Il leur sourit à son tour, puis des cris s'élevèrent dans la nuit. Les enfants prirent peur et partirent en courant. Les sourcils de Karsyn se froncèrent. Il se dirigea vers le tumulte, passant par les ruelles pour arriver devant le sanctuaire de verre de la ville. Un feu avait été allumé, et les reflets des flammes ondulaient sur les murs. Devant l'entrée se tenait un homme, tenu par deux prêtresses. Les mains de l'homme étaient liées par des chaînes en fer, elles mêmes accrochées à une souche d'arbre. Il ne pouvait plus bouger.

Karsyn se cacha pour observer la scène. Jamais il n'avait vu une telle terreur dans les yeux d'un homme. Les battements de son propre cœur s'accélérèrent. Soudain, une prêtresse prit la parole.

— Au nom de Gëa, nous te déclarons coupable. Les voleurs sont des êtres qui ne méritent pas son amour. Tu as choisi de t'allier à Cendres, l'oiseau maléfique, alors tu seras puni. Un voleur sans main ne vole plus.

Le ventre de Karsyn se retourna. Avait-il bien entendu ? Ces pratiques barbares avaient été bannies après la chute de la monarchie, il ne pouvait pas croire qu'elles puissent réapparaître.

L'homme hurla. Il se débattit, tentant d'arracher ses mains des chaînes. Des larmes coulaient sur son visage ravagé. Ses prières, ses supplications et ses lamentations parvenaient aux oreilles de Karsyn. Un autre homme arriva alors vers lui, une hache dans les mains. Le bourreau.

Karsyn détourna les yeux, le corps parcouru de tremblements. Il ne voulait pas voir cela. Soudain, un bruit sourd brisa le silence de la nuit. Une hache qui s'abat. Un hurlement s'éleva, puis plus rien. Karsyn jeta un coup d'œil à la scène malgré lui. Il voulait savoir s'il n'était pas en train de rêver.

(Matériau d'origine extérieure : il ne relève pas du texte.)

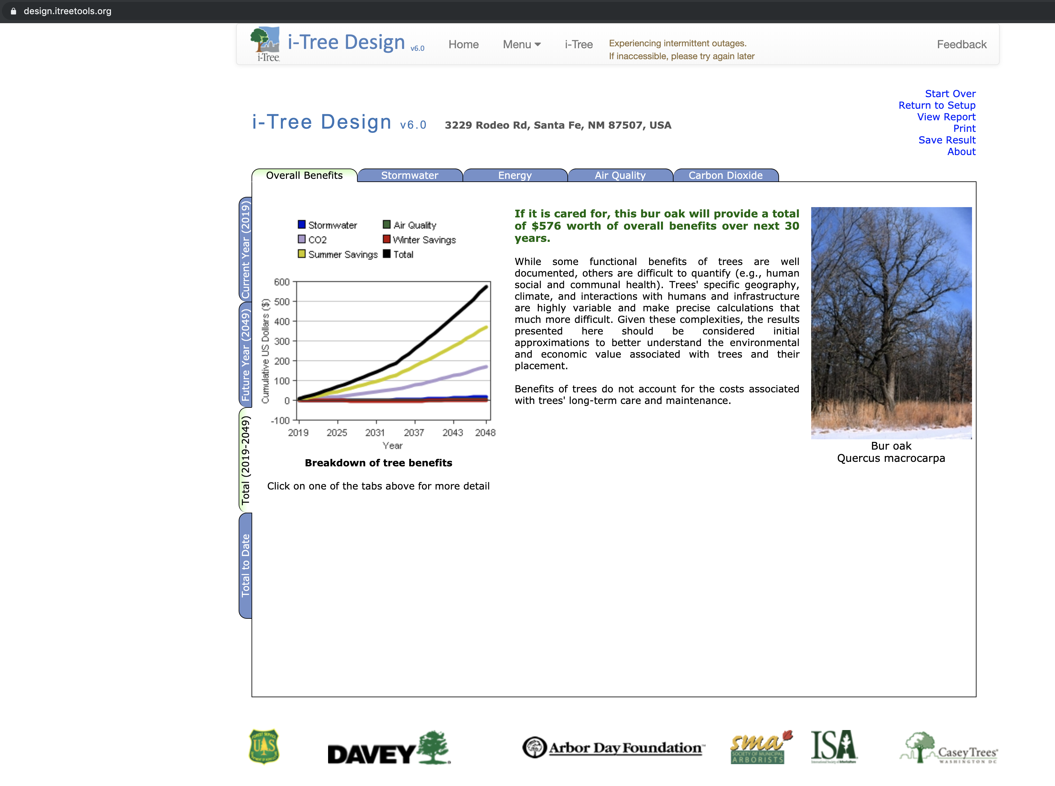Click the lock icon in address bar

Il ne rêvait pas. L'homme s'était évanoui, ses moignons sanguinolents devant lui. À côté, sur la souche, ses mains coupées étaient toujours accrochées aux chaînes. Karsyn sentit la bile remonter dans sa gorge. Il mit sa main devant sa bouche puis ferma les yeux, mais les images continuaient de tourner dans tête. Il ne pouvait pas croire qu'il avait assisté à une scène pareille. Cela aurait pu être lui.

Karsyn resta plusieurs minutes caché derrière la maison, accroupi, la tête dans ses genoux. Lorsque les bruits cessèrent et que les prêtresses partirent, il se décida à se relever. Il prit la direction de l'auberge machinalement.

Karsyn ne sut pas comment ses jambes avaient fait pour le porter jusqu'au village d'Etretis. Il était encore complètement hébété, à peine capable de penser. Lorsqu'il arriva devant la porte de sa chambre, il ne se souvenait pas avoir marché durant tout le temps du trajet. Son cerveau ne paraissait plus fonctionner correctement.

Il se coucha dans son lit et fixa le plafond. Il n'arrivait pas à fermer les yeux, hanté par les images qu'il avait vues. Voilà donc ce qu'était l'Office pour l'expiation du mal et l'élévation de la vertu . Karsyn en avait entendu parler, mais il n'avait pas mesuré ce que cela signifiait. Les prêtresses avaient pris le pouvoir, et sans la république pour entraver leur influence, elles avaient le champ libre pour réinstaurer tout ce qu'elles voulaient. Autrement dit, elles pouvaient punir comme elles le souhaitaient tous ceux qui n'avaient pas un comportement assez pieux selon elles.

Karsyn pensa à sa mission. S'il retrouvait la princesse Lyvia, améliorerait-il la situation ? Erwin serait-il un roi compétent si les prêtresses ne l'utilisaient pas comme une marionnette ? Le jeune homme n'arrivait plus à réfléchir. Il ne savait plus ce qui était bon et ce qui ne l'était pas. La seule chose dont il était certain, c'était que le retour de la monarchie était en train de mettre Méridia à feu et à sang. Ce n'était probablement que le début.